***** Geselecteerd fragment

Subsidieregeling voorschoolse educatie Berkelland 2013 en 2014

Artikel 1 Begripsomschrijvingen

In deze regeling wordt verstaan onder:

a.Doelgroepkind:

-een kind dat een achterstand opgelopen heeft of dreigt op te lopen in de taalontwikkeling;

-een kind van wie de ontwikkeling stagneert of dreigt te stagneren door sociaal-emotionele problemen, of door problemen van psychosociale aard;

-een kind van wie een evenwichtige ontwikkeling in algemene zin gevaar loopt of gevaardreigt te lopen, door het ontbreken van effectieve ontwikkelingsstimulansen.

Deze punten zijn in volgorde van prioriteit geplaatst.

Het consultatiebureau of een gelijkwaardige onafhankelijke instantie bepaalt/indiceert of er sprake is van een doelgroepkind.

b.Kinderdagverblijf:

voorziening waar bedrijfsmatig of anders dan om niet dagopvang gedurende één of meerdere dagdelen per week plaatsvindt voor kinderen vanaf nul jaar tot het tijdstip waarop die kinderen kunnen deelnemen aan het basisonderwijs.

c.Peutergroep:

een groep voor kinderen van 2 jaar tot het tijdstip waarop die kinderen kunnen deelnemen aan het basisonderwijs. Deze kinderen zijn tenminste twee dagdelen per week in een peuterspeelzaal of een kinderdagverblijf, waarbij het doel is de sociale, creatieve, educatieve ontplooiing (waaronder taalontwikkeling) en de motorische ontwikkeling van het kind in nauw overleg met de ouder/opvoeder te bevorderen. Dit door middel van spel en omgang met leeftijdsgenoten.

d.Peuterspeelzaal:

voorziening waar peuterspeelzaalwerk plaatsvindt, anders dan gastouderopvang of dagopvang in een kinderdagverblijf.

e.Voorschoolse educatie:

activiteiten voor een peutergroep die op gestructureerde en samenhangende wijze de ontwikkeling stimuleren op het gebied van taal, rekenen, motoriek en de sociaal-emotionele ontwikkeling en die verzorgd worden door een organisatie die werkt met peutergroepen. Voorschoolse educatie omvat per week ten minste vier dagdelen van ten minste 2,5 uur of per week ten minste 10 uur. De voorschoolse educatie moet voor tenminste 40 weken per jaar worden aangeboden aan het doelgroepkind.

**********

▸ **Opdrachten**
(A) Vat de subsidieregeling samen in twee zinnen.
(B) Wijzig in de subsidieregeling alles van "-een kind van wie de" tot en met "van een doelgroepkind." door "prioriteit" te vervangen door "urgentie".
De entries die volgen zijn afkomstig uit een andere bron dan de subsidieregeling.

***** Gegevensuittreksel

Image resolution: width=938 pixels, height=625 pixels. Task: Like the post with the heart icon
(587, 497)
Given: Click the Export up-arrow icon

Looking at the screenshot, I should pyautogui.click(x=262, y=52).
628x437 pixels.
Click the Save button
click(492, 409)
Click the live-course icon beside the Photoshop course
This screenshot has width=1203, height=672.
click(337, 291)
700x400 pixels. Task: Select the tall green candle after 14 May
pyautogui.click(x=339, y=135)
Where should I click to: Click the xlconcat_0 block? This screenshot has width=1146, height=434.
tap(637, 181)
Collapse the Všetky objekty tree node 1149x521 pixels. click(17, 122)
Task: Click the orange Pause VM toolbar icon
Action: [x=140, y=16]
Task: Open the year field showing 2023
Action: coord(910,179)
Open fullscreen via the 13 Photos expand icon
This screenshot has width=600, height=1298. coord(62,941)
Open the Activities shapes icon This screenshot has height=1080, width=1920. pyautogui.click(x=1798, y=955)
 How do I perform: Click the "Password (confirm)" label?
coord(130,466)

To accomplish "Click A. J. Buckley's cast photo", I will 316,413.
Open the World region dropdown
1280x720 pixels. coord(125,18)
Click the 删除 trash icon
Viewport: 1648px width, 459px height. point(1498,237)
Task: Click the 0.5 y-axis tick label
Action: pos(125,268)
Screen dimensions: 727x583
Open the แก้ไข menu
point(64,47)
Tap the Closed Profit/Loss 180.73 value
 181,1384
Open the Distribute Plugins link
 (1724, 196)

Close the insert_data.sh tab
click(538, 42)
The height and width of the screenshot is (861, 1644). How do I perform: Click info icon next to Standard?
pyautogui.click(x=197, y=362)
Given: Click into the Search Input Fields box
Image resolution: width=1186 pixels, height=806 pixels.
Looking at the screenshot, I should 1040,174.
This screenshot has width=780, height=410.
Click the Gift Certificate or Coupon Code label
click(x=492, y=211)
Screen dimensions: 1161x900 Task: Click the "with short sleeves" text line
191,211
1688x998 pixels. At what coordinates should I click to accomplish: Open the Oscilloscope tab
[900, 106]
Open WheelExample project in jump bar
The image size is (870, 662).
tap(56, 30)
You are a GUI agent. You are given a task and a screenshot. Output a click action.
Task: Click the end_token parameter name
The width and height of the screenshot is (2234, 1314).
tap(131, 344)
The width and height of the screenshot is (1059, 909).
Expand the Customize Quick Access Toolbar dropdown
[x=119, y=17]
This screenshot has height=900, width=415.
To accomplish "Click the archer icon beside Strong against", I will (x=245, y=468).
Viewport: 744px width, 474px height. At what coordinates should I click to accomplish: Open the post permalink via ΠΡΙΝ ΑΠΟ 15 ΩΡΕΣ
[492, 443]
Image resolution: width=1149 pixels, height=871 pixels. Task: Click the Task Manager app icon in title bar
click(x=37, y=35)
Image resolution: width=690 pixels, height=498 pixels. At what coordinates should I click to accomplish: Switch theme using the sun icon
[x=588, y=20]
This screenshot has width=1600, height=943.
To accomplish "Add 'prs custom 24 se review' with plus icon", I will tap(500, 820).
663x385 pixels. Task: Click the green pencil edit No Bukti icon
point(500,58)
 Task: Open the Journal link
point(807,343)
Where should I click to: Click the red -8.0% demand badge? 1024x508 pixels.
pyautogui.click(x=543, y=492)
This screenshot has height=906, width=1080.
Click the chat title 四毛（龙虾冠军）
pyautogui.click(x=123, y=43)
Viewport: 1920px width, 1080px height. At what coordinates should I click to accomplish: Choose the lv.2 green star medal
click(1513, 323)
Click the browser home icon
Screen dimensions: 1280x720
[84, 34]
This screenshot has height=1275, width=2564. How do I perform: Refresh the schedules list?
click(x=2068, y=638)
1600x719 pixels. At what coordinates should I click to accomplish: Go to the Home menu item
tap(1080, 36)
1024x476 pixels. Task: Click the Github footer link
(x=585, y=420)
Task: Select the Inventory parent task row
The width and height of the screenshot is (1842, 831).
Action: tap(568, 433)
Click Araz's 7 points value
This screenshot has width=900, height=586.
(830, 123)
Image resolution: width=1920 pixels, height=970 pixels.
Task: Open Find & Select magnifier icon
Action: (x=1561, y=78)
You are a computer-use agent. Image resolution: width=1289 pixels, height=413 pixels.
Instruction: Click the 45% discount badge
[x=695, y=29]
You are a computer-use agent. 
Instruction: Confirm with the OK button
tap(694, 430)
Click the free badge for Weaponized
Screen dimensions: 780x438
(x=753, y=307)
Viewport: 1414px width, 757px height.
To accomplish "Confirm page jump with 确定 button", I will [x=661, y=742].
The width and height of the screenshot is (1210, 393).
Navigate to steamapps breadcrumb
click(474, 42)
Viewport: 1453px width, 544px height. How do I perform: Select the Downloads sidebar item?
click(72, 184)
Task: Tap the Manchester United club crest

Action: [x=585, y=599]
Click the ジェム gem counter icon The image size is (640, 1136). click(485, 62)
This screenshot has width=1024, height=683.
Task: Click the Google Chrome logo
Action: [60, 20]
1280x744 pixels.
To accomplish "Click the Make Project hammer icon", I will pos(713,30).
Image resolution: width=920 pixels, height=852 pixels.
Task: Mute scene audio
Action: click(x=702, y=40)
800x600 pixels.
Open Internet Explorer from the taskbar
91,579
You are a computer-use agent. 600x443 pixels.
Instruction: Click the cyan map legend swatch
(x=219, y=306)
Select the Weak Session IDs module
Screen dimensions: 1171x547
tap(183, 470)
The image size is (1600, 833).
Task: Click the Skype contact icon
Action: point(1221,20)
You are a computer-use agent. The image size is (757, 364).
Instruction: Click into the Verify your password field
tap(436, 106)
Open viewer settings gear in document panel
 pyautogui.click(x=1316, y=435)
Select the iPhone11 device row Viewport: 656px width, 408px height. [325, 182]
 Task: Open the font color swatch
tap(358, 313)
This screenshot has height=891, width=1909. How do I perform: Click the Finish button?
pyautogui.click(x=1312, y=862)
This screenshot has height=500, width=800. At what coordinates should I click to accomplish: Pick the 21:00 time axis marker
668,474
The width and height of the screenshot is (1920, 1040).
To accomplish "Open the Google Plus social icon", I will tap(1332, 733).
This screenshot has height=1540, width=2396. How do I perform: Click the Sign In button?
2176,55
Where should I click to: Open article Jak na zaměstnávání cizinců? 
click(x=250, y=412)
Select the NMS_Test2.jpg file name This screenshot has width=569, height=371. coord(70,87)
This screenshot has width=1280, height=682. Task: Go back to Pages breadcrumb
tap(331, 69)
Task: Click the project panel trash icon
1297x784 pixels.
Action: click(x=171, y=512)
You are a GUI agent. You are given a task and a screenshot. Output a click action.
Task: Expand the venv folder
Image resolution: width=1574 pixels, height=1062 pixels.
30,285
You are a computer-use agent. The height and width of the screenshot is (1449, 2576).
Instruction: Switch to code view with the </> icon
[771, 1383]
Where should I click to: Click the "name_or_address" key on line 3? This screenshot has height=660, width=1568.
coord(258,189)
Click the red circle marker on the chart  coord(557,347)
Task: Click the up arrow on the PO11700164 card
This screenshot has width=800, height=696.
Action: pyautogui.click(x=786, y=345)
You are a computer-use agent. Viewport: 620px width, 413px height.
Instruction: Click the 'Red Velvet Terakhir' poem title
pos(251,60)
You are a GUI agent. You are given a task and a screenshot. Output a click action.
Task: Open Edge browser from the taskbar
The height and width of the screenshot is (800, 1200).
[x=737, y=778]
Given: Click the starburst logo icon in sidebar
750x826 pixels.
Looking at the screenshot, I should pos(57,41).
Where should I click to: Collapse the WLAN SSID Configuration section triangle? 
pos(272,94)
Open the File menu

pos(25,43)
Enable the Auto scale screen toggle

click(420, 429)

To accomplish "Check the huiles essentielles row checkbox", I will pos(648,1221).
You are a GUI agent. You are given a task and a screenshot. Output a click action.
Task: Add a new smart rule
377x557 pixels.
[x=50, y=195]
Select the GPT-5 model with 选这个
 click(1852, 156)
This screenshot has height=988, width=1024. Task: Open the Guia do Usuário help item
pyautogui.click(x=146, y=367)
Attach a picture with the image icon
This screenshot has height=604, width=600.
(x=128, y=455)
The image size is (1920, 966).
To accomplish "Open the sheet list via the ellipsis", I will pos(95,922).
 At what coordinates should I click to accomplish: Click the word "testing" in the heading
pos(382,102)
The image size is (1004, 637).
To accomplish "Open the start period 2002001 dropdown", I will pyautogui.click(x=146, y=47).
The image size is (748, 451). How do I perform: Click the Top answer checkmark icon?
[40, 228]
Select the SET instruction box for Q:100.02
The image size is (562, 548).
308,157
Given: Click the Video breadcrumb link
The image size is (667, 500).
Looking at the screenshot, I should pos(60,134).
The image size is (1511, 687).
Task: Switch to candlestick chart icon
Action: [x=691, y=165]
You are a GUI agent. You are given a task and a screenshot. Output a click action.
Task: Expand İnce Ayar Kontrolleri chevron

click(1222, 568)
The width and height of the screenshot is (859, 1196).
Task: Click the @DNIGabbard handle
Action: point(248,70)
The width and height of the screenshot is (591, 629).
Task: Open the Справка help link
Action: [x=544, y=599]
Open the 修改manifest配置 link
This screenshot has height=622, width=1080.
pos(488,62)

**********

▸ **Volledige uitwerkingen**
(A) Artikel 1 van de Subsidieregeling voorschoolse educatie Berkelland 2013 en 2014 omschrijft de begrippen doelgroepkind, kinderdagverblijf, peutergroep, peuterspeelzaal en voorschoolse educatie. Voorschoolse educatie omvat activiteiten voor een peutergroep die op gestructureerde en samenhangende wijze de ontwikkeling op het gebied van taal, rekenen, motoriek en sociaal-emotionele ontwikkeling stimuleren, met per week ten minste vier dagdelen van ten minste 2,5 uur of ten minste 10 uur, gedurende minstens 40 weken per jaar.

(B)
-een kind van wie de ontwikkeling stagneert of dreigt te stagneren door sociaal-emotionele problemen, of door problemen van psychosociale aard;

-een kind van wie een evenwichtige ontwikkeling in algemene zin gevaar loopt of gevaardreigt te lopen, door het ontbreken van effectieve ontwikkelingsstimulansen.

Deze punten zijn in volgorde van urgentie geplaatst.

Het consultatiebureau of een gelijkwaardige onafhankelijke instantie bepaalt/indiceert of er sprake is van een doelgroepkind.